◆ What the exercise asks ◆
Retype the whole listing that follows, with nothing added or left out.

◆ Material provided ◆
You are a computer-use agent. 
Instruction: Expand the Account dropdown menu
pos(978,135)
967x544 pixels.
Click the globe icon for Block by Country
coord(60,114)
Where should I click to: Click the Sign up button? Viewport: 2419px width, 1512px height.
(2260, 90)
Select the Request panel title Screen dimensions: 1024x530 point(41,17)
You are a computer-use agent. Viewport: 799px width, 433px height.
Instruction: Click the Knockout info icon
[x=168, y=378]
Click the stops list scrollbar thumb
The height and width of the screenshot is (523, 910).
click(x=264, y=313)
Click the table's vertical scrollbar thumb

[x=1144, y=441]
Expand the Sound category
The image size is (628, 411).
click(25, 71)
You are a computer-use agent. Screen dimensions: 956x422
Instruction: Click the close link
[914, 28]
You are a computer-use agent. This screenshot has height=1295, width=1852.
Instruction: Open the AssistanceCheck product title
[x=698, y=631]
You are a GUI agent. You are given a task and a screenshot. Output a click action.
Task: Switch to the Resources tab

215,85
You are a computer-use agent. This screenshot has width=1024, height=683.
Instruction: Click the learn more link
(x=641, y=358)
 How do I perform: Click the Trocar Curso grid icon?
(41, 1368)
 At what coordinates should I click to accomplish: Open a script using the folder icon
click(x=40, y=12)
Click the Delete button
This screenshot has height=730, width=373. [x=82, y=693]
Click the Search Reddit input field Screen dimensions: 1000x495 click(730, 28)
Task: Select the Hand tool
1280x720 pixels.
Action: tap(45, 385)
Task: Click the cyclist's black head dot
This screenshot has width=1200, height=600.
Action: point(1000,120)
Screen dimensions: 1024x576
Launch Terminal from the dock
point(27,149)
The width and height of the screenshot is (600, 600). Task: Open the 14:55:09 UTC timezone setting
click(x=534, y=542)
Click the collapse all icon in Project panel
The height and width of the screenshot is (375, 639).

◆ Written reply ◆
You are a computer-use agent. 
Instruction: Expand the Account dropdown menu
pos(978,135)
967x544 pixels.
Click the globe icon for Block by Country
coord(60,114)
Where should I click to: Click the Sign up button? Viewport: 2419px width, 1512px height.
(2260, 90)
Select the Request panel title Screen dimensions: 1024x530 point(41,17)
You are a computer-use agent. Viewport: 799px width, 433px height.
Instruction: Click the Knockout info icon
[x=168, y=378]
Click the stops list scrollbar thumb
The height and width of the screenshot is (523, 910).
click(x=264, y=313)
Click the table's vertical scrollbar thumb

[x=1144, y=441]
Expand the Sound category
The image size is (628, 411).
click(25, 71)
You are a computer-use agent. Screen dimensions: 956x422
Instruction: Click the close link
[914, 28]
You are a computer-use agent. This screenshot has height=1295, width=1852.
Instruction: Open the AssistanceCheck product title
[x=698, y=631]
You are a GUI agent. You are given a task and a screenshot. Output a click action.
Task: Switch to the Resources tab

215,85
You are a computer-use agent. This screenshot has width=1024, height=683.
Instruction: Click the learn more link
(x=641, y=358)
 How do I perform: Click the Trocar Curso grid icon?
(41, 1368)
 At what coordinates should I click to accomplish: Open a script using the folder icon
click(x=40, y=12)
Click the Delete button
This screenshot has height=730, width=373. [x=82, y=693]
Click the Search Reddit input field Screen dimensions: 1000x495 click(730, 28)
Task: Select the Hand tool
1280x720 pixels.
Action: tap(45, 385)
Task: Click the cyclist's black head dot
This screenshot has width=1200, height=600.
Action: point(1000,120)
Screen dimensions: 1024x576
Launch Terminal from the dock
point(27,149)
The width and height of the screenshot is (600, 600). Task: Open the 14:55:09 UTC timezone setting
click(x=534, y=542)
Click the collapse all icon in Project panel
The height and width of the screenshot is (375, 639).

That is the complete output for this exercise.